Failover Clustering and Network Load Balancing Team Blog
Cluster Shared Volumes (CSV) is a layer of abstraction on either the ReFS or NTFS file system (which is used to format the underlying private cloud storage). Just as with a non-CSV volume, at times it may be necessary to run ChkDsk and Defrag on the file system. In this blog, I am going to first address the recommended procedure to run Defrag on your CSV, in Windows Server 2012 R2. I will then discuss how ChkDsk is run on your CSVs.
Fragmentation of files on a CSV can impact the perceived file system performance by increasing the seek time to retrieve file system metadata. It is therefore recommended to periodically run Defrag on your CSV volume. Fragmentation is primarily a concern when running dynamic VHDs and less prevalent with static VHDs. On a stand-alone server defrag runs as part of the “Maintenance Task”, so it runs automatically. However, on a CSV volume it will never run automatically, so you need to run it manually or script it to run (potentially using a Clustered Scheduled Task). It is recommended to conduct this process during non-peak production times, as performance may be impacted. The following are the steps to defragment your CSV:
1. Determine if defragmentation is required for your CSV by running the following on an elevated command prompt:
Defrag.exe <CSV Mount Point> /A /U /V
/A Perform analysis on the specified volumes
/U Print the progress of the operation on the screen
/V Print verbose output containing the fragmentation statistics
2. If defragmentation is required for your CSV, put the CSV into redirected mode. This can be achieve in either of the following ways:
a. Using Windows PowerShell© open a new elevated Windows PowerShell console and run the following:
Suspend-ClusterResource <Cluster Disk Name> -RedirectedAccess
b. Using the Failover Cluster Manager right-click on the CSV and select “Turn On Redirected Access”:
CSVFS failed operation as volume is not in redirected mode. (0x8007174F)

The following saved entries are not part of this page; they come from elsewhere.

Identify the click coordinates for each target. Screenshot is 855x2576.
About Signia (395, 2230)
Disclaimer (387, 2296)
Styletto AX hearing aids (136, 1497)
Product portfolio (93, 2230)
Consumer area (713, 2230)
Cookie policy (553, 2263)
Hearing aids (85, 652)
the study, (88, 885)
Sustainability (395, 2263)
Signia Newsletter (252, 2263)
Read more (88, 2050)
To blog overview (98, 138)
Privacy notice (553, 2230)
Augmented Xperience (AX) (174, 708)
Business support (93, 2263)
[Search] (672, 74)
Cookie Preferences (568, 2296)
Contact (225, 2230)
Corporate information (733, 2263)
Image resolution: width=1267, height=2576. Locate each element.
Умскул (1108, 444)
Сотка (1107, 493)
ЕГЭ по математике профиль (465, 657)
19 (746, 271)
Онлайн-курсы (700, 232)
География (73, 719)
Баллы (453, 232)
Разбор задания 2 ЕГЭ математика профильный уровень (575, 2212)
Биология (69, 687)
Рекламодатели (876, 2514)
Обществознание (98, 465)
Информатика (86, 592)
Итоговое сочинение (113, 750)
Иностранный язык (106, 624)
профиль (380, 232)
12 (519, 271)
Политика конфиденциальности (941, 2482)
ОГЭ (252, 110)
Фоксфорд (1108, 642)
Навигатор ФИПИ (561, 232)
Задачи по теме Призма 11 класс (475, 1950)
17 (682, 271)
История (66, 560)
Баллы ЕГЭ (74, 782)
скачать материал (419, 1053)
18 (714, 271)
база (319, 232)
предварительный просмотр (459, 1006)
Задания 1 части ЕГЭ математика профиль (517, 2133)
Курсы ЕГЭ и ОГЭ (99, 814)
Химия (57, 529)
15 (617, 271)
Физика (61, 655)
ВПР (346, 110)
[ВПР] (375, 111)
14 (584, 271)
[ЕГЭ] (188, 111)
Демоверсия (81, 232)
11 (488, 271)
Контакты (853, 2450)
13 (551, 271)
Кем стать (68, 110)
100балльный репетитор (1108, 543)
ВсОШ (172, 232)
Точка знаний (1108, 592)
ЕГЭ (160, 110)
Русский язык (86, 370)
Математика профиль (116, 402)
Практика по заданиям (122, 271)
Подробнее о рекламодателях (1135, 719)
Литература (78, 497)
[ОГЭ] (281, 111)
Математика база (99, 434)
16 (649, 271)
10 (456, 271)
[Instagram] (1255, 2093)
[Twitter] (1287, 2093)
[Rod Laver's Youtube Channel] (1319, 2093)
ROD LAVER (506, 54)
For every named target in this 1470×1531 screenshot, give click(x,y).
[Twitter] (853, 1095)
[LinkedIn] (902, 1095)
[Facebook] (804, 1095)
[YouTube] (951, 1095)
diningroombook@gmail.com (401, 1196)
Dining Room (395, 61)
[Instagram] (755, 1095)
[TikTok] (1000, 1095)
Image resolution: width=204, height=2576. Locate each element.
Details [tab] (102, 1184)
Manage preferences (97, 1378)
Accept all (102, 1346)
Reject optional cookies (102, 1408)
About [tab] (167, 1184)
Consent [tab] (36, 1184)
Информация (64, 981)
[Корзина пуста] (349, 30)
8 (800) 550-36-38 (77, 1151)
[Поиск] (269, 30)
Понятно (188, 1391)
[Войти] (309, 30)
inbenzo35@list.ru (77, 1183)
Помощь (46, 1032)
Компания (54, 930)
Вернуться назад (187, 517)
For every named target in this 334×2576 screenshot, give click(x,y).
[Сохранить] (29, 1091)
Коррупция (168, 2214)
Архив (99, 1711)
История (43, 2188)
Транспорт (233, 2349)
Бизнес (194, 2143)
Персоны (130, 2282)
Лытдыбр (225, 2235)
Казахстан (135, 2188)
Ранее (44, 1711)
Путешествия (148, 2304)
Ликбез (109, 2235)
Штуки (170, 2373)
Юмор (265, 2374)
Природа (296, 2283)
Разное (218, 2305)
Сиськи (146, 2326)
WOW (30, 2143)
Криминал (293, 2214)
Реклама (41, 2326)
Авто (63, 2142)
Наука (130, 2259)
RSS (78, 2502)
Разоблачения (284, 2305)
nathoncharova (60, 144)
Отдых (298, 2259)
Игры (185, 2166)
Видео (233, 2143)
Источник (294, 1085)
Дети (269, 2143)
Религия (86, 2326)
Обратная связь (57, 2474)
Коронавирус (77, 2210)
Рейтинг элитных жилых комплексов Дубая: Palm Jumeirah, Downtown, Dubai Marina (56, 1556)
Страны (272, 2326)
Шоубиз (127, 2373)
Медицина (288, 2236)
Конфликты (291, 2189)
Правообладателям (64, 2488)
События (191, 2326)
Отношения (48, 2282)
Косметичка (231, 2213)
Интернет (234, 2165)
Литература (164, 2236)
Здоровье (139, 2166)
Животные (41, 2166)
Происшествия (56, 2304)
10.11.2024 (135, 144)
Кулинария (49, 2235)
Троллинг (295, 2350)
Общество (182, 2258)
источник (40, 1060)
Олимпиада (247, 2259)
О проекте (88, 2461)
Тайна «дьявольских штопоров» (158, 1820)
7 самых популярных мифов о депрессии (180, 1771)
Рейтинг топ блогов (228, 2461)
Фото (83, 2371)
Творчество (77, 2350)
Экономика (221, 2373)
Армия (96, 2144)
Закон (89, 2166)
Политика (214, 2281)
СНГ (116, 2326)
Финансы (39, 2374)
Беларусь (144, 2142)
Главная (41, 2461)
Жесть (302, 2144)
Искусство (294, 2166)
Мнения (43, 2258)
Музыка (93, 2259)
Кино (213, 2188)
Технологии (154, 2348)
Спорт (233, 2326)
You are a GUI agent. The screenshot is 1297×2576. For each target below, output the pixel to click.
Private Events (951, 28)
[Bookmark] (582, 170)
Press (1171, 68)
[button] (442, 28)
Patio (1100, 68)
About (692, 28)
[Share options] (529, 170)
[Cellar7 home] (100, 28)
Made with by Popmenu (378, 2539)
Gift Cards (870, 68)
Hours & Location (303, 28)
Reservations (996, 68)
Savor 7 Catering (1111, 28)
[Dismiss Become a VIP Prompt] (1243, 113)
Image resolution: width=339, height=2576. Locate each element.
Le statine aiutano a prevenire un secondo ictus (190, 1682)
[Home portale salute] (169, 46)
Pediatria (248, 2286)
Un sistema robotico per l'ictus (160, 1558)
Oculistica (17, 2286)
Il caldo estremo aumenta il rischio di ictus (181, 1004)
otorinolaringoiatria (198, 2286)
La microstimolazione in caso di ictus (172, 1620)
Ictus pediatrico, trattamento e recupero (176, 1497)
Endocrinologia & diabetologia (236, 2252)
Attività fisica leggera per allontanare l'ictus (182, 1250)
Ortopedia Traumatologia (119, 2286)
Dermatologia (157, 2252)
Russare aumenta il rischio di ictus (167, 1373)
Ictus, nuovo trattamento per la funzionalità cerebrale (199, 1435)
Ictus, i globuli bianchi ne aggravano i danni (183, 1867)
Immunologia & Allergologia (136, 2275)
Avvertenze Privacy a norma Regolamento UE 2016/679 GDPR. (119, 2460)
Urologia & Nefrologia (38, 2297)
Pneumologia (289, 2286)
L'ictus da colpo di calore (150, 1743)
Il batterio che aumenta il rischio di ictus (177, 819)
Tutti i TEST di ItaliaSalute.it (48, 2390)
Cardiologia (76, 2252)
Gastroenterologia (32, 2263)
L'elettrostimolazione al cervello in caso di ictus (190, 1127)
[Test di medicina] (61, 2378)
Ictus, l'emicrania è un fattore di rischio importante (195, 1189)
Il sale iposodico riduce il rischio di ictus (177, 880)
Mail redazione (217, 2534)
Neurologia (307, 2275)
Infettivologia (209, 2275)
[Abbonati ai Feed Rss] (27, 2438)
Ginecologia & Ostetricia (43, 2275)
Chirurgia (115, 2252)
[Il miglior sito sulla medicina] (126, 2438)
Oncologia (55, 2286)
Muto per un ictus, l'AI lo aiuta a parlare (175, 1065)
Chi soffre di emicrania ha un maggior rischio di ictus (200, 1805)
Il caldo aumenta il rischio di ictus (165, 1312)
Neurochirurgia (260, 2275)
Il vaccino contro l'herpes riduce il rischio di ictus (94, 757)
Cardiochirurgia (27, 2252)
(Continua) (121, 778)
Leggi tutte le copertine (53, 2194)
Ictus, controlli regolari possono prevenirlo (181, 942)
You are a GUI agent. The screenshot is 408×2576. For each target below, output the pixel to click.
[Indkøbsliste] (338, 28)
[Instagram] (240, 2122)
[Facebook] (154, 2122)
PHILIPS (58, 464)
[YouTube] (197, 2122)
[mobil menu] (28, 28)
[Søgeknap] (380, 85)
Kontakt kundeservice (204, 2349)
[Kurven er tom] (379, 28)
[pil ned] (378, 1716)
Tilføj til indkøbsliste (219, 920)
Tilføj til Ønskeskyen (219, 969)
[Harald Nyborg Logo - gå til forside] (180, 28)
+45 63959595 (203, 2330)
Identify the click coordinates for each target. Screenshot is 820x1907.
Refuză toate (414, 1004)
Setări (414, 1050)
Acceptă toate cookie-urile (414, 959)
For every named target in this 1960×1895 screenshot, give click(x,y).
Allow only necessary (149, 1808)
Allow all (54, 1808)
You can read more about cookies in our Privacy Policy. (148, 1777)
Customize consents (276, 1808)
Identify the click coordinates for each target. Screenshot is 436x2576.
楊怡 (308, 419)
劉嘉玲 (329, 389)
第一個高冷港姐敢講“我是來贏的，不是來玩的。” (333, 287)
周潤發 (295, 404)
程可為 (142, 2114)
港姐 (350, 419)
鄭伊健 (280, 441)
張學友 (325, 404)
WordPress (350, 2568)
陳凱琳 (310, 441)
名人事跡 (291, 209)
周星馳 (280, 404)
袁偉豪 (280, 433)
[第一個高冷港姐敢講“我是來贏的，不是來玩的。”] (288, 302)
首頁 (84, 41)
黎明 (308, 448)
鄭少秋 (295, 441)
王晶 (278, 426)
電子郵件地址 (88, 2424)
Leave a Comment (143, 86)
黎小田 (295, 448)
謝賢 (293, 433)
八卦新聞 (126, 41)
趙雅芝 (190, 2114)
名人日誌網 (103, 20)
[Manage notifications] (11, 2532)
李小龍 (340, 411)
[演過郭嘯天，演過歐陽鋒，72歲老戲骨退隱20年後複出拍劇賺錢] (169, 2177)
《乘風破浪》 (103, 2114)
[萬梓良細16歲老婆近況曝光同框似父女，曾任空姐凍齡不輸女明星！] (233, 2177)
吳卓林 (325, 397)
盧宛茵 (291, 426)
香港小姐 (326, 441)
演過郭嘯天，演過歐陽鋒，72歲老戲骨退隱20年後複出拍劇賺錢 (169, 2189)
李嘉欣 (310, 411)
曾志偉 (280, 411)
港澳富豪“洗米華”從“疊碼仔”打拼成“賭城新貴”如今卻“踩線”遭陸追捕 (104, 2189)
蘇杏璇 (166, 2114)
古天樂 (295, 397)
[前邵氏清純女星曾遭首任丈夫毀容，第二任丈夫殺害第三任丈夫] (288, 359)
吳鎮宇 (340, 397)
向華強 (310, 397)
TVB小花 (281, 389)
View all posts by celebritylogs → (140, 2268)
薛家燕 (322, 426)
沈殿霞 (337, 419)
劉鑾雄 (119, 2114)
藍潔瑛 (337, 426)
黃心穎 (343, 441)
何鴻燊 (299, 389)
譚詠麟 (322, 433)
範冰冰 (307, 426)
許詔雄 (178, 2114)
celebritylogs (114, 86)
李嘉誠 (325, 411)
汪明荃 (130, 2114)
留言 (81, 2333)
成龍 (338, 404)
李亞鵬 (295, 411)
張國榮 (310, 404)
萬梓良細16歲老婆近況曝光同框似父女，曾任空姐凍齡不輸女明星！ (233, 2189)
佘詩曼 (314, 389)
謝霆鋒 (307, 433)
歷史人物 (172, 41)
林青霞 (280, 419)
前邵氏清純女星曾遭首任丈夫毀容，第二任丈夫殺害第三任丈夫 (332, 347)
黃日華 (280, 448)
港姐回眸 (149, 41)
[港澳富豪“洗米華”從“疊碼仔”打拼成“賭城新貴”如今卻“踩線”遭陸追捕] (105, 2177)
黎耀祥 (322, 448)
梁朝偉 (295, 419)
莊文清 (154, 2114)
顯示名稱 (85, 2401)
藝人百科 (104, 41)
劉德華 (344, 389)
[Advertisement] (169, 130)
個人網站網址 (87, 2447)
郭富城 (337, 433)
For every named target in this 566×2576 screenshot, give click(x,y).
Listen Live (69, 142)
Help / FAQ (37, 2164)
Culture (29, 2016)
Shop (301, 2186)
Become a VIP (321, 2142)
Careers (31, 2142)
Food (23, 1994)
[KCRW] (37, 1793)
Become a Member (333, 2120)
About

3. Run defrag on your CSV by running the following on an elevated command prompt:
Defrag.exe <CSV Mount Point>
Defrag.exe <CSV Mount Point>
4. Once defrag has completed, revert the CSV back into direct mode by using either of the follow methods:
Resume-ClusterResource <Cluster Disk Name>
b. Using the Failover Cluster Manager right-click on the CSV and select “Turn Off Redirected Access”:
During the lifecycle of your file system corruptions may occur which require resolution through ChkDsk. As you are aware, CSVs in Windows Server 2012 R2 also supports the ReFS file system. However, the ReFS filesystem achieves self-healing through integrity checks on metadata. As a consequence, ChkDsk does not need to be run for CSV volumes with the ReFS file system. Thus, this discussion is scoped to corruptions in CSV with the NTFS file system. Also, note the redesigned ChkDsk operation introduced with Windows Server 2012, which separates the ChkDsk scan for errors (online operation) and the ChkDsk fix (offline operation). This results in higher availability for your Private Cloud storage since you only need to take your storage offline to fix corruptions in your storage (which is a significantly faster process than the scan for corruptions). In Windows Server 2012, we integrated ChkDsk /SpotFix into the cluster IsAlive health check for the Physical Disk Resource corresponding to the CSV. As a consequence we will now attempt to fix corruptions in your CSV without any perceptible downtime for your application.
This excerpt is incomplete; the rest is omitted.